A Python package for extracting, enriching, and analyzing metadata from scholarly articles across various sources.

Overview

GTRex Scraper is a powerful tool designed to search for academic articles, extract metadata from various sources, and enrich it with additional information from external APIs.

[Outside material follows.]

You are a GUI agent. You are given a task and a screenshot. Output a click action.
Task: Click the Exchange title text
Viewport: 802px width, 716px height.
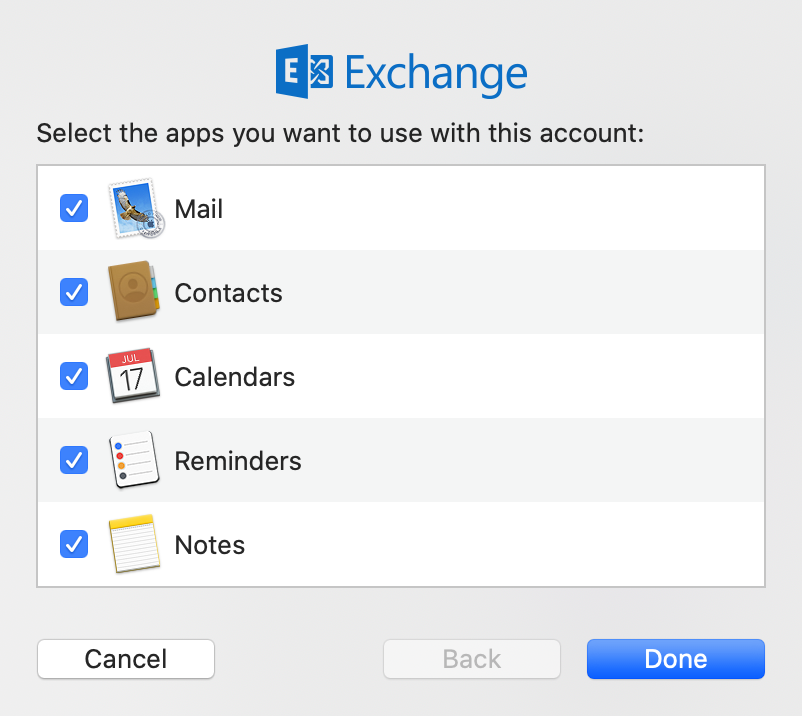pyautogui.click(x=435, y=75)
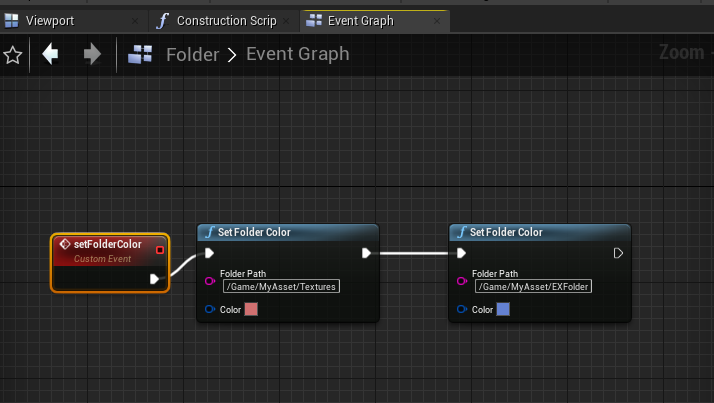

The package has been completely refactored from its previous version to provide a more modular, extensible, and maintainable architecture.

Key Features

  • Search for academic articles using Google Scholar
  • Extract metadata from various sources (HTML, JSON-LD, domain-specific extractors)
  • Enrich metadata with external APIs (Crossref, OpenAlex, JSTOR, SSRN)
  • Handle CAPTCHAs and JavaScript-heavy websites
  • Priority-based metadata merging for optimal data quality
  • Backward compatibility with previous version
  • Optimized fetching with domain-specific caching and fast Playwright mode
  • Improved error handling and resilience

Architecture

The package has been refactored from a flat structure to a modular, component-based architecture:

Core Components

  • MetadataService: The central facade that coordinates the entire workflow
  • FetcherPipeline: Manages the sequence of fetchers to retrieve content
  • ExtractionPipeline: Manages the sequence of extractors to process content
  • EnrichmentPipeline: Manages the sequence of enrichers to enhance metadata

Specialized Components

  • Fetchers: Retrieve content from URLs

    • HTTP Fetcher: Basic HTTP requests
    • Playwright Fetcher: For JavaScript-heavy sites and CAPTCHA handling
    • Fast Playwright Fetcher: Optimized version for bulk fetching from the same domain
    • Curl Fetcher: Uses curl_cffi for advanced HTTP requests
    • PDF Fetcher: For extracting content from PDFs
    • Fallback Fetcher: Tries multiple fetchers in sequence
    • Caching Fetcher Factory: Remembers which fetcher works best for each domain
  • Extractors: Extract metadata from content

    • Metatag Extractor: Extracts metadata from HTML meta tags
    • JSON-LD Extractor: Extracts metadata from JSON-LD scripts
    • Zotero Extractor: Uses Zotero translation server
    • Domain-specific Extractors: Specialized for specific websites
  • Enrichers: Enhance metadata with external APIs

    • Crossref Enricher: Academic citation metadata
    • OpenAlex Enricher: Open access academic data
    • JSTOR Enricher: Journal articles metadata
    • SSRN Enricher: Social Science Research Network data
  • Models: Define data structures for metadata

  • Adapters: Provide backward compatibility with the old API

  • Utils: Utility functions and logging setup

Installation

Clone the repository

git clone --recurse-submodules git@github.com:Giving-Tuesday/gtrex-scraper.git
cd gtrex-scraper

Install dependencies

pip install poetry
poetry install

Set up environment variables in .env file:

OXYLABS_USERNAME=
OXYLABS_PASSWORD=
OPENAI_API_KEY=

Apply the patch to fix compatibility with newer Node.js versions

./setup.sh

Start the zotero translation server

cd translation-server
npm start

Development Environment

macOS Quick Start

For macOS users, we provide a convenience script that automatically sets up a development environment:

./macos_dev_environment.sh

This script will:

  • Open a terminal (iTerm2 if installed, otherwise the default Terminal app)
  • Launch VSCode with the project
  • Start Jupyter notebook in the first tab/window
  • Start the translation server in the second tab/window
  • Set up log monitoring in the third tab/window

Note: This script requires macOS. It works with either iTerm2 (using tabs) or the default Terminal app (using separate windows).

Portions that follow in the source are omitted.